## Exercise
An accurate, complete copy of the records below is required.

## Data for processing
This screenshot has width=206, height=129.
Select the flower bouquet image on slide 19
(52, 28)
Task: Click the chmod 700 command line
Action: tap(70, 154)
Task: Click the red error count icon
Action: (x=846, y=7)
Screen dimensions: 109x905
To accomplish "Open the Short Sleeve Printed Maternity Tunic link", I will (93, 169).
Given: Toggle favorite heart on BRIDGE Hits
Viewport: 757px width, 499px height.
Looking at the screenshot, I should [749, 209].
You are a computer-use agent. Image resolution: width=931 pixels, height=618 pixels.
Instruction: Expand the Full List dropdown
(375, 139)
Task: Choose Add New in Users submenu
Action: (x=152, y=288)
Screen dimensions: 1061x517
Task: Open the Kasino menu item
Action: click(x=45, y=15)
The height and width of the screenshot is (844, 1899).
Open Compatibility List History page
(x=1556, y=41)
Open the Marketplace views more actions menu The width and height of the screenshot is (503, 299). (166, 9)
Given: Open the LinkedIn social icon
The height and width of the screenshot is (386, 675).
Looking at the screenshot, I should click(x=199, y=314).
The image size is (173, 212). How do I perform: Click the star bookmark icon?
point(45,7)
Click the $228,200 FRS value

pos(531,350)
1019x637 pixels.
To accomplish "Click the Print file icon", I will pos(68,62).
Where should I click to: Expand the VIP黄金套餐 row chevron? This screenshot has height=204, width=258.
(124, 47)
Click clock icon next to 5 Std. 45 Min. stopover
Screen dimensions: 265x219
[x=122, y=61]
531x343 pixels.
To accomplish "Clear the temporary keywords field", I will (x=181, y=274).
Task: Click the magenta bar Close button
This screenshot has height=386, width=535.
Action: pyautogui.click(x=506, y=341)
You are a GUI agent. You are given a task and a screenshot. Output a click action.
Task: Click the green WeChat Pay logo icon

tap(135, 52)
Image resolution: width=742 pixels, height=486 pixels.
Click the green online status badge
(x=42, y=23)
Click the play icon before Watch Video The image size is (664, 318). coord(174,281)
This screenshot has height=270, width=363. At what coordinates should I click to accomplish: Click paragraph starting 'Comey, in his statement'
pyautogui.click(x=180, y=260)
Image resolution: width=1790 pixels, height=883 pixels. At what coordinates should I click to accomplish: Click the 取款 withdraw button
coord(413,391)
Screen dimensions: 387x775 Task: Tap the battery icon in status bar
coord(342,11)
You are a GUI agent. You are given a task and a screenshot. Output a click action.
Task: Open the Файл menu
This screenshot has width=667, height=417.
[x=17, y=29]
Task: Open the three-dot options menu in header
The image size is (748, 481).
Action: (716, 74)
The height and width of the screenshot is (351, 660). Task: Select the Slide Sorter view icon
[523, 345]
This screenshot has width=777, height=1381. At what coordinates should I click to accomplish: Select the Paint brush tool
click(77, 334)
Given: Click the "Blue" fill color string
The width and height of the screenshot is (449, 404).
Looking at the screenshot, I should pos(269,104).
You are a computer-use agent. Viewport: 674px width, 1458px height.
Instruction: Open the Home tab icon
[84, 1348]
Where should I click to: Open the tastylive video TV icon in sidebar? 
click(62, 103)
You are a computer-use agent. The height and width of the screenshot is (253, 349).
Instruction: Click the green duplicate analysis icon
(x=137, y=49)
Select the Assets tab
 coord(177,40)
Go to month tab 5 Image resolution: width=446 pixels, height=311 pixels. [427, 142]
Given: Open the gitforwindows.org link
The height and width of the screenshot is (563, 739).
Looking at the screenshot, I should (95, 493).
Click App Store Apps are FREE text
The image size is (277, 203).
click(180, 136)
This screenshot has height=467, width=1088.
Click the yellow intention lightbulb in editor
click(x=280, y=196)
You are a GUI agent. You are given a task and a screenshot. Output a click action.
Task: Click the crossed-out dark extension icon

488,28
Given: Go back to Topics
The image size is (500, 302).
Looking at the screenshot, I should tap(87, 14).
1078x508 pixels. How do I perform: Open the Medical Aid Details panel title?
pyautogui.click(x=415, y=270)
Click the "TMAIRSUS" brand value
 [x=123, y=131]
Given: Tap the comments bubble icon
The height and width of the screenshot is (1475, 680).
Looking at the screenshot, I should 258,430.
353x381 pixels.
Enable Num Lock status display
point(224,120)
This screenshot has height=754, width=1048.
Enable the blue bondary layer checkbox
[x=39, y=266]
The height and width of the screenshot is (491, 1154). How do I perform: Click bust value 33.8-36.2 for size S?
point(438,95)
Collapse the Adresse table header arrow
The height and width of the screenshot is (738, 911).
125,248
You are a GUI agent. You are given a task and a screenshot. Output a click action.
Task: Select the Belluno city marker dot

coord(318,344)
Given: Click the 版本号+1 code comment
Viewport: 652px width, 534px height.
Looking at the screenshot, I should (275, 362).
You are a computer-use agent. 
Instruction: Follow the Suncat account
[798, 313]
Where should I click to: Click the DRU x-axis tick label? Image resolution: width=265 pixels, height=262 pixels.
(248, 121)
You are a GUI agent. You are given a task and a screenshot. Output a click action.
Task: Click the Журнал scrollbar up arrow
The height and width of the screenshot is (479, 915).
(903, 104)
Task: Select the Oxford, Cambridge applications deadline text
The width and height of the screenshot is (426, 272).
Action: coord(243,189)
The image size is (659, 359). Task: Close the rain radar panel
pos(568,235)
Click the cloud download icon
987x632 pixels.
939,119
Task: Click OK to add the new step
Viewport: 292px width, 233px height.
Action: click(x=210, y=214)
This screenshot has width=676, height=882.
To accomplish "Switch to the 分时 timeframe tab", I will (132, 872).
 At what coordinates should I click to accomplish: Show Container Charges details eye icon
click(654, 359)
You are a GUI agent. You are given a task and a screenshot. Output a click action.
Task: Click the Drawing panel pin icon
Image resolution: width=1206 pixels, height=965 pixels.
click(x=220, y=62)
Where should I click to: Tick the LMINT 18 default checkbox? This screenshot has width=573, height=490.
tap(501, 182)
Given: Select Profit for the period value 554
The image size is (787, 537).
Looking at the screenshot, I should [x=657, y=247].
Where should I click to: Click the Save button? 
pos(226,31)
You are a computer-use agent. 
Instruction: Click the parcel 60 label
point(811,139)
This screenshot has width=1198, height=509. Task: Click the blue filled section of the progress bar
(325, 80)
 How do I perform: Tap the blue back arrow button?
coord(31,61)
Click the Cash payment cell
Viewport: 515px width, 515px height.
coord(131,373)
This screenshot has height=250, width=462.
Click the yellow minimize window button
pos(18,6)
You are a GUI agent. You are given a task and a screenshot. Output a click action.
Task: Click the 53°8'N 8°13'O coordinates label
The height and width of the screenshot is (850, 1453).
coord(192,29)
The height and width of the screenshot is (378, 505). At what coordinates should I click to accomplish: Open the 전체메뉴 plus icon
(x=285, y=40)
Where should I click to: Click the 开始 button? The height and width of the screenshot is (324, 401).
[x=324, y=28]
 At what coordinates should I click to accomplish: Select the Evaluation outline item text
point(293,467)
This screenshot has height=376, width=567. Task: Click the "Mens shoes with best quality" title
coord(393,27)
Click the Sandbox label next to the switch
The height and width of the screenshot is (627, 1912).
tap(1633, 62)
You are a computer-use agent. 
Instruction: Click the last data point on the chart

## Response to this exercise
This screenshot has width=206, height=129.
Select the flower bouquet image on slide 19
(52, 28)
Task: Click the chmod 700 command line
Action: tap(70, 154)
Task: Click the red error count icon
Action: (x=846, y=7)
Screen dimensions: 109x905
To accomplish "Open the Short Sleeve Printed Maternity Tunic link", I will (93, 169).
Given: Toggle favorite heart on BRIDGE Hits
Viewport: 757px width, 499px height.
Looking at the screenshot, I should [749, 209].
You are a computer-use agent. Image resolution: width=931 pixels, height=618 pixels.
Instruction: Expand the Full List dropdown
(375, 139)
Task: Choose Add New in Users submenu
Action: (x=152, y=288)
Screen dimensions: 1061x517
Task: Open the Kasino menu item
Action: click(x=45, y=15)
The height and width of the screenshot is (844, 1899).
Open Compatibility List History page
(x=1556, y=41)
Open the Marketplace views more actions menu The width and height of the screenshot is (503, 299). (166, 9)
Given: Open the LinkedIn social icon
The height and width of the screenshot is (386, 675).
Looking at the screenshot, I should click(x=199, y=314).
The image size is (173, 212). How do I perform: Click the star bookmark icon?
point(45,7)
Click the $228,200 FRS value

pos(531,350)
1019x637 pixels.
To accomplish "Click the Print file icon", I will pos(68,62).
Where should I click to: Expand the VIP黄金套餐 row chevron? This screenshot has height=204, width=258.
(124, 47)
Click clock icon next to 5 Std. 45 Min. stopover
Screen dimensions: 265x219
[x=122, y=61]
531x343 pixels.
To accomplish "Clear the temporary keywords field", I will (x=181, y=274).
Task: Click the magenta bar Close button
This screenshot has height=386, width=535.
Action: pyautogui.click(x=506, y=341)
You are a GUI agent. You are given a task and a screenshot. Output a click action.
Task: Click the green WeChat Pay logo icon

tap(135, 52)
Image resolution: width=742 pixels, height=486 pixels.
Click the green online status badge
(x=42, y=23)
Click the play icon before Watch Video The image size is (664, 318). coord(174,281)
This screenshot has height=270, width=363. At what coordinates should I click to accomplish: Click paragraph starting 'Comey, in his statement'
pyautogui.click(x=180, y=260)
Image resolution: width=1790 pixels, height=883 pixels. At what coordinates should I click to accomplish: Click the 取款 withdraw button
coord(413,391)
Screen dimensions: 387x775 Task: Tap the battery icon in status bar
coord(342,11)
You are a GUI agent. You are given a task and a screenshot. Output a click action.
Task: Open the Файл menu
This screenshot has width=667, height=417.
[x=17, y=29]
Task: Open the three-dot options menu in header
The image size is (748, 481).
Action: (716, 74)
The height and width of the screenshot is (351, 660). Task: Select the Slide Sorter view icon
[523, 345]
This screenshot has width=777, height=1381. At what coordinates should I click to accomplish: Select the Paint brush tool
click(77, 334)
Given: Click the "Blue" fill color string
The width and height of the screenshot is (449, 404).
Looking at the screenshot, I should pos(269,104).
You are a computer-use agent. Viewport: 674px width, 1458px height.
Instruction: Open the Home tab icon
[84, 1348]
Where should I click to: Open the tastylive video TV icon in sidebar? 
click(62, 103)
You are a computer-use agent. The height and width of the screenshot is (253, 349).
Instruction: Click the green duplicate analysis icon
(x=137, y=49)
Select the Assets tab
 coord(177,40)
Go to month tab 5 Image resolution: width=446 pixels, height=311 pixels. [427, 142]
Given: Open the gitforwindows.org link
The height and width of the screenshot is (563, 739).
Looking at the screenshot, I should (95, 493).
Click App Store Apps are FREE text
The image size is (277, 203).
click(180, 136)
This screenshot has height=467, width=1088.
Click the yellow intention lightbulb in editor
click(x=280, y=196)
You are a GUI agent. You are given a task and a screenshot. Output a click action.
Task: Click the crossed-out dark extension icon

488,28
Given: Go back to Topics
The image size is (500, 302).
Looking at the screenshot, I should tap(87, 14).
1078x508 pixels. How do I perform: Open the Medical Aid Details panel title?
pyautogui.click(x=415, y=270)
Click the "TMAIRSUS" brand value
 [x=123, y=131]
Given: Tap the comments bubble icon
The height and width of the screenshot is (1475, 680).
Looking at the screenshot, I should 258,430.
353x381 pixels.
Enable Num Lock status display
point(224,120)
This screenshot has height=754, width=1048.
Enable the blue bondary layer checkbox
[x=39, y=266]
The height and width of the screenshot is (491, 1154). How do I perform: Click bust value 33.8-36.2 for size S?
point(438,95)
Collapse the Adresse table header arrow
The height and width of the screenshot is (738, 911).
125,248
You are a GUI agent. You are given a task and a screenshot. Output a click action.
Task: Select the Belluno city marker dot

coord(318,344)
Given: Click the 版本号+1 code comment
Viewport: 652px width, 534px height.
Looking at the screenshot, I should (275, 362).
You are a computer-use agent. 
Instruction: Follow the Suncat account
[798, 313]
Where should I click to: Click the DRU x-axis tick label? Image resolution: width=265 pixels, height=262 pixels.
(248, 121)
You are a GUI agent. You are given a task and a screenshot. Output a click action.
Task: Click the Журнал scrollbar up arrow
The height and width of the screenshot is (479, 915).
(903, 104)
Task: Select the Oxford, Cambridge applications deadline text
The width and height of the screenshot is (426, 272).
Action: coord(243,189)
The image size is (659, 359). Task: Close the rain radar panel
pos(568,235)
Click the cloud download icon
987x632 pixels.
939,119
Task: Click OK to add the new step
Viewport: 292px width, 233px height.
Action: click(x=210, y=214)
This screenshot has width=676, height=882.
To accomplish "Switch to the 分时 timeframe tab", I will (132, 872).
 At what coordinates should I click to accomplish: Show Container Charges details eye icon
click(654, 359)
You are a GUI agent. You are given a task and a screenshot. Output a click action.
Task: Click the Drawing panel pin icon
Image resolution: width=1206 pixels, height=965 pixels.
click(x=220, y=62)
Where should I click to: Tick the LMINT 18 default checkbox? This screenshot has width=573, height=490.
tap(501, 182)
Given: Select Profit for the period value 554
The image size is (787, 537).
Looking at the screenshot, I should [x=657, y=247].
Where should I click to: Click the Save button? 
pos(226,31)
You are a computer-use agent. 
Instruction: Click the parcel 60 label
point(811,139)
This screenshot has width=1198, height=509. Task: Click the blue filled section of the progress bar
(325, 80)
 How do I perform: Tap the blue back arrow button?
coord(31,61)
Click the Cash payment cell
Viewport: 515px width, 515px height.
coord(131,373)
This screenshot has height=250, width=462.
Click the yellow minimize window button
pos(18,6)
You are a GUI agent. You are given a task and a screenshot. Output a click action.
Task: Click the 53°8'N 8°13'O coordinates label
The height and width of the screenshot is (850, 1453).
coord(192,29)
The height and width of the screenshot is (378, 505). At what coordinates should I click to accomplish: Open the 전체메뉴 plus icon
(x=285, y=40)
Where should I click to: Click the 开始 button? The height and width of the screenshot is (324, 401).
[x=324, y=28]
 At what coordinates should I click to accomplish: Select the Evaluation outline item text
point(293,467)
This screenshot has height=376, width=567. Task: Click the "Mens shoes with best quality" title
coord(393,27)
Click the Sandbox label next to the switch
The height and width of the screenshot is (627, 1912).
tap(1633, 62)
You are a computer-use agent. 
Instruction: Click the last data point on the chart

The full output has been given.